Sunday, June 17, 2007

Dad's Rear View Mirror


My dad is one of those eighty-somethings the Big Three find burdensome. He just keeps going. And he has the kind of pension that workers my age can only dream about, you know, a defined benefit plan. Not a princely sum, but when combined with Social Security and some small investment dividends, enough for a single elderly man who has no debt.

Due to the normal aging process and a stroke, he can no longer enjoy the physical activities he did earlier in his retirement--fishing, golf, bowling, dancing. But his wits are quick and he exercises them regularly with crosswords and a fierce game of Scrabble. He still has his mind, thank god. And he still speaks it.

1. "Live within your means and pay yourself first. " Suze Orman is cashing in on these morsels of common sense. But this means something coming from a guy who was born in 1923, developed his world view during the Great Depression, and came of age during World War II. Dad finds distressing the rise in foreclosures and personal bankruptcies. He finds the elimination of defined benefit plans even more distressing, given the current negative savings rate.

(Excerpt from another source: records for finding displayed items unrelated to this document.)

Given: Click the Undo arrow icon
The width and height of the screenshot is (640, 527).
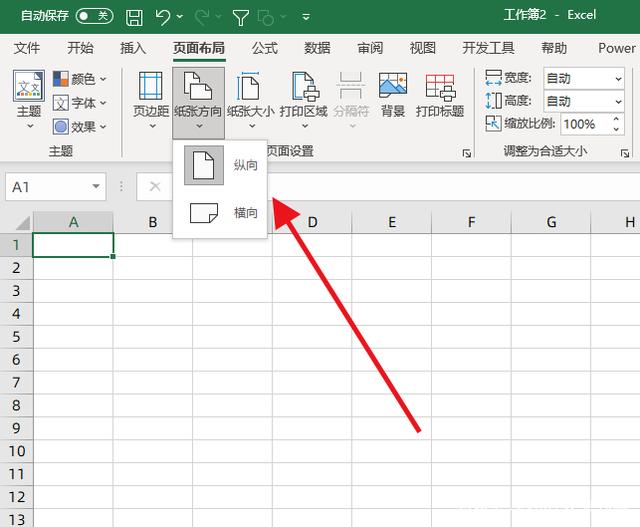Looking at the screenshot, I should (163, 16).
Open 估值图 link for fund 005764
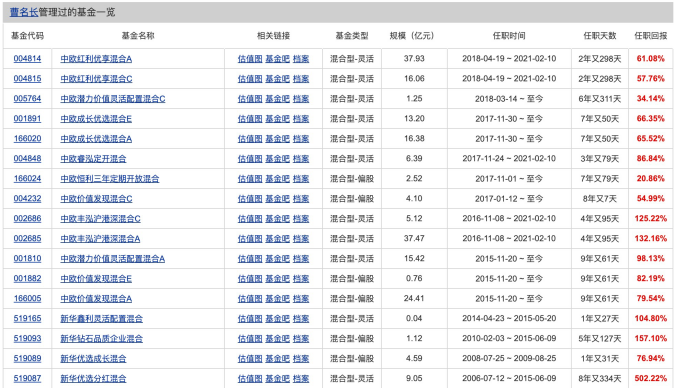The height and width of the screenshot is (388, 674). pos(250,99)
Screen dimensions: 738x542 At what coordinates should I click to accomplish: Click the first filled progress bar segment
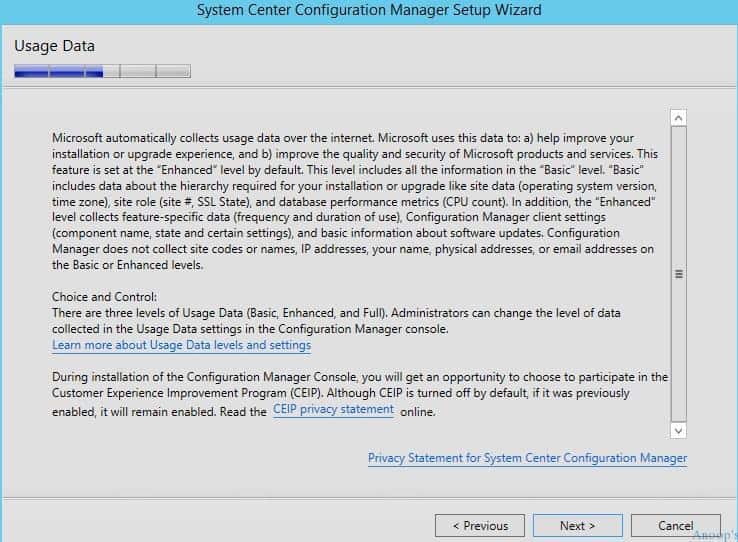(32, 71)
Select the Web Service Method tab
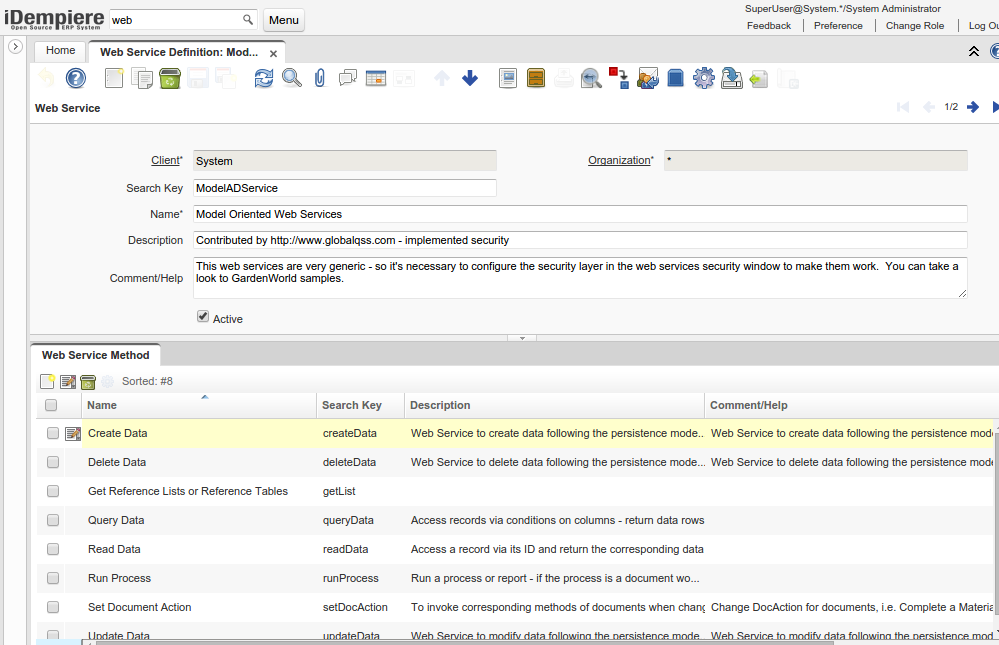This screenshot has height=645, width=999. click(95, 355)
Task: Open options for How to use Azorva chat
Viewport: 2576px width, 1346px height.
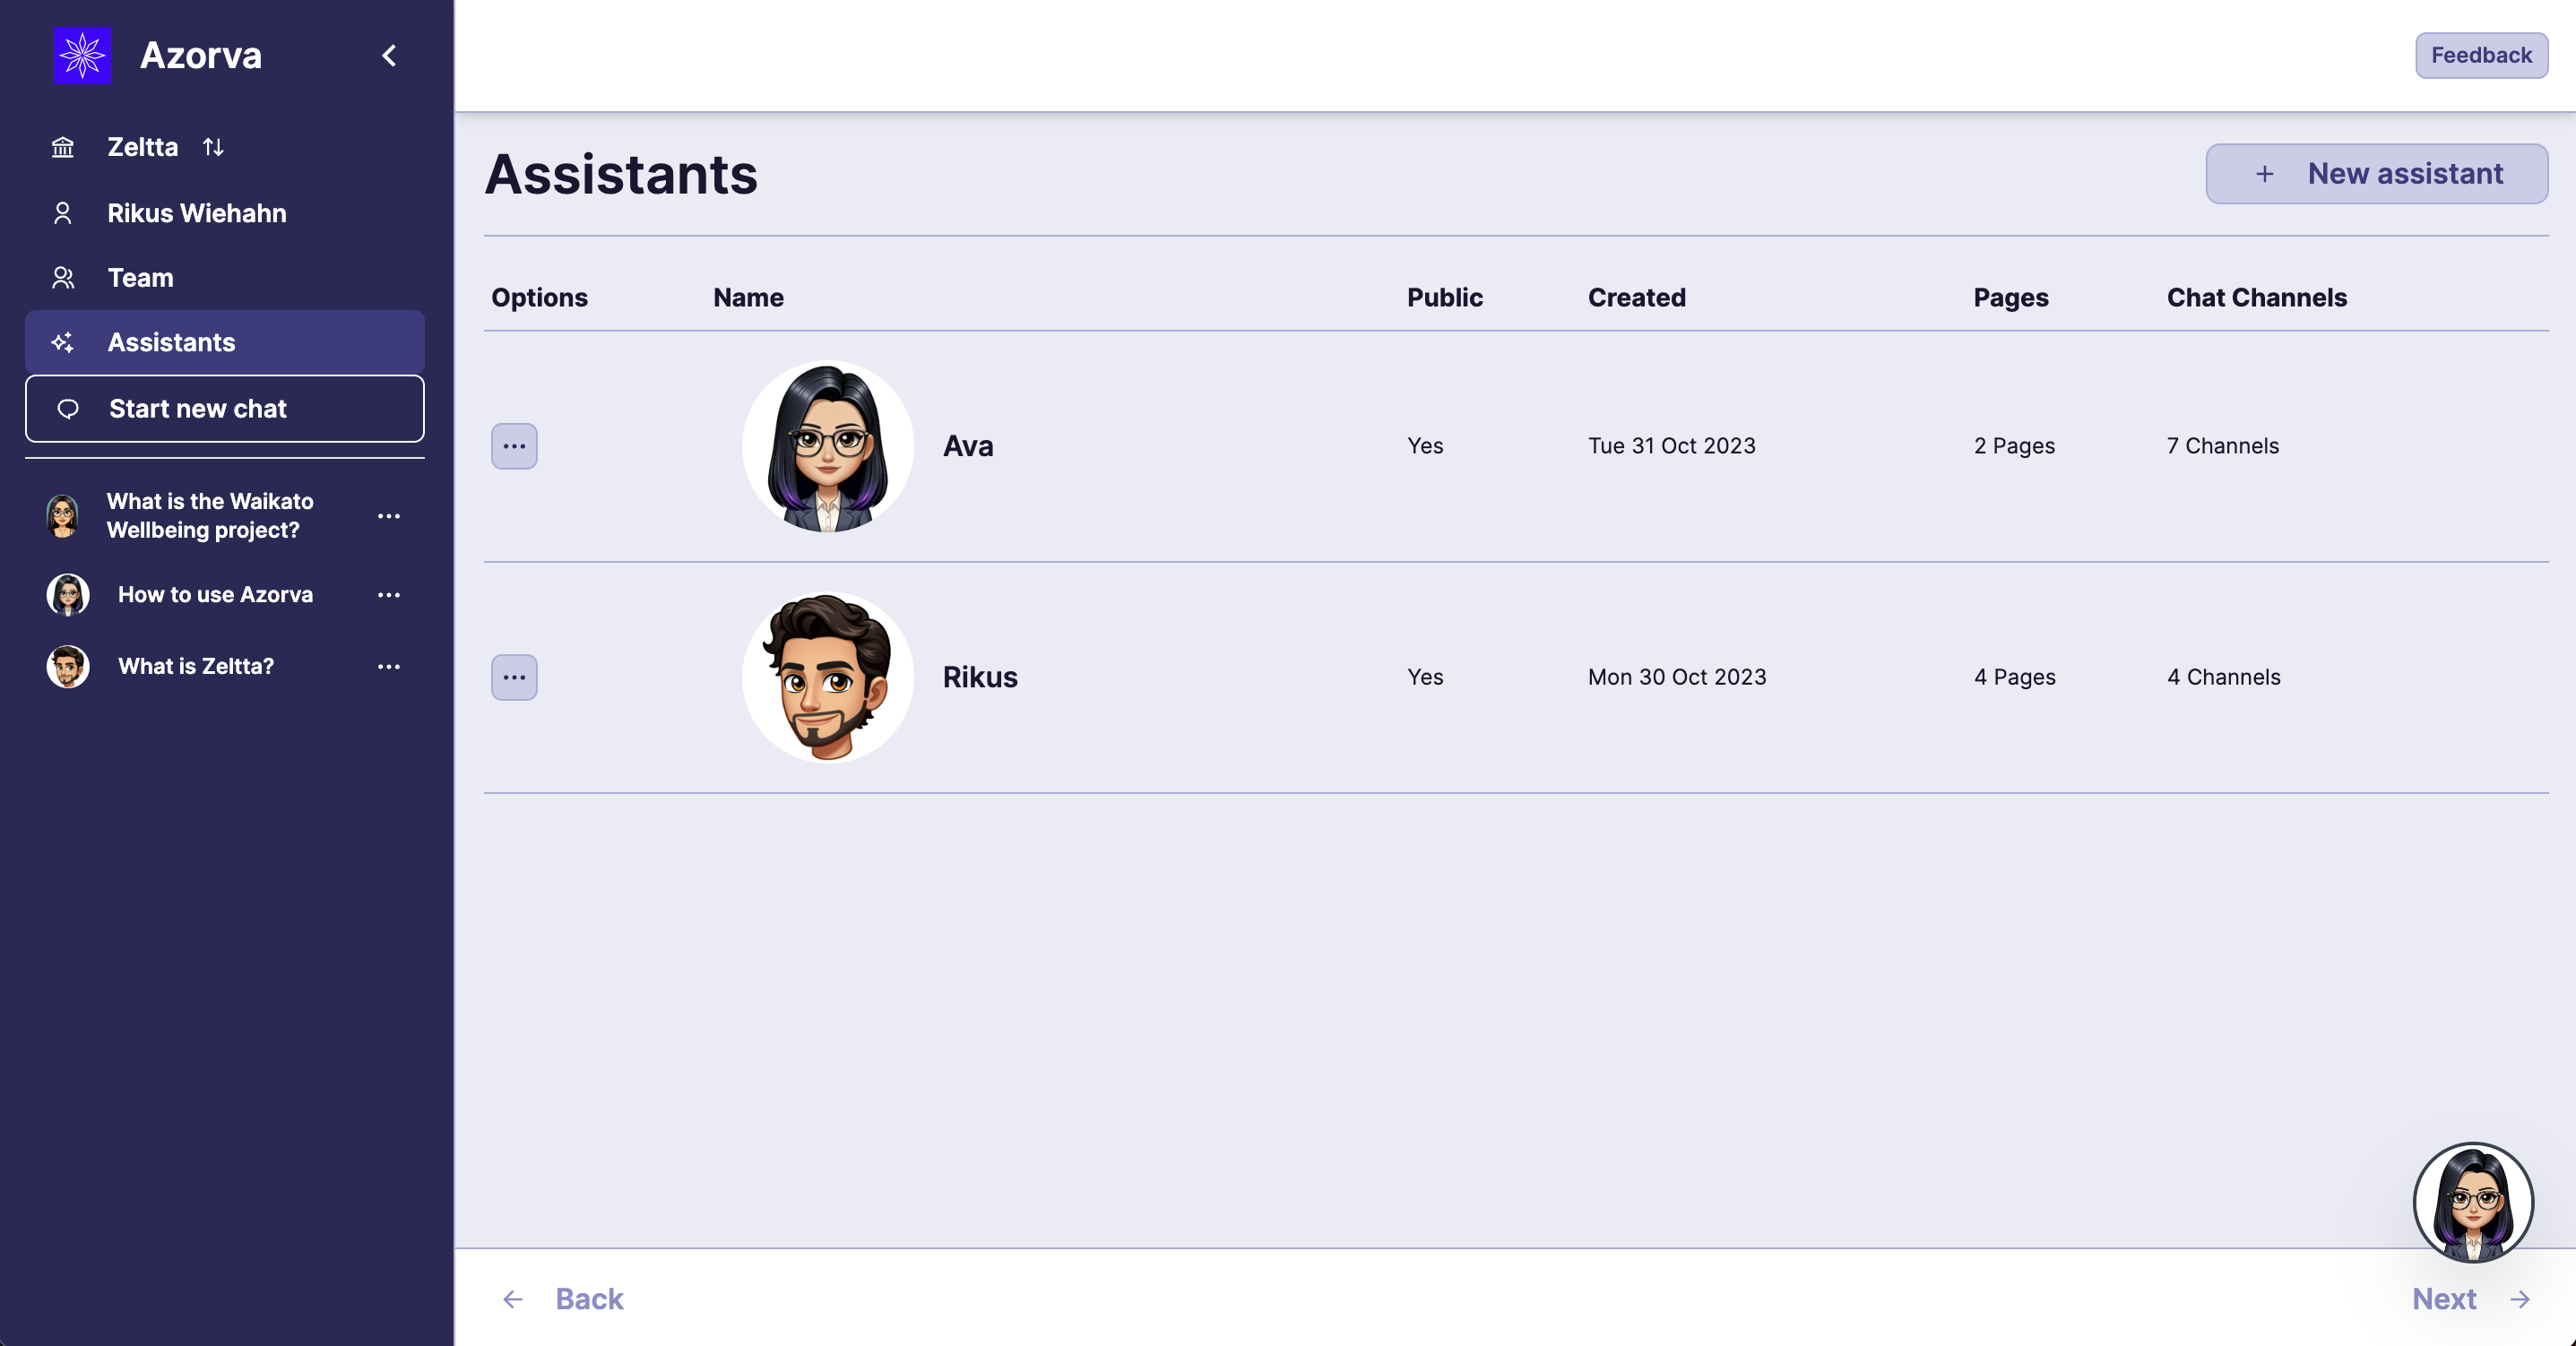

2. "Sometimes you just don't get the tiles." Scrabble wisdom at its best. The point being, make the most of what you have. Life isn't fair; it just is. Again, highly credible coming from a guy who turned down a college scholarship so he could work full time to pay the sanatorium bills for a sister ill with TB. He completed college after the war, in night school, while working full time and raising a family.

3. "The only constant is change." Heraclitus or my dad, Henry? Doesn't really matter. That's the New Economy in a nutshell. Like it or not, it's here.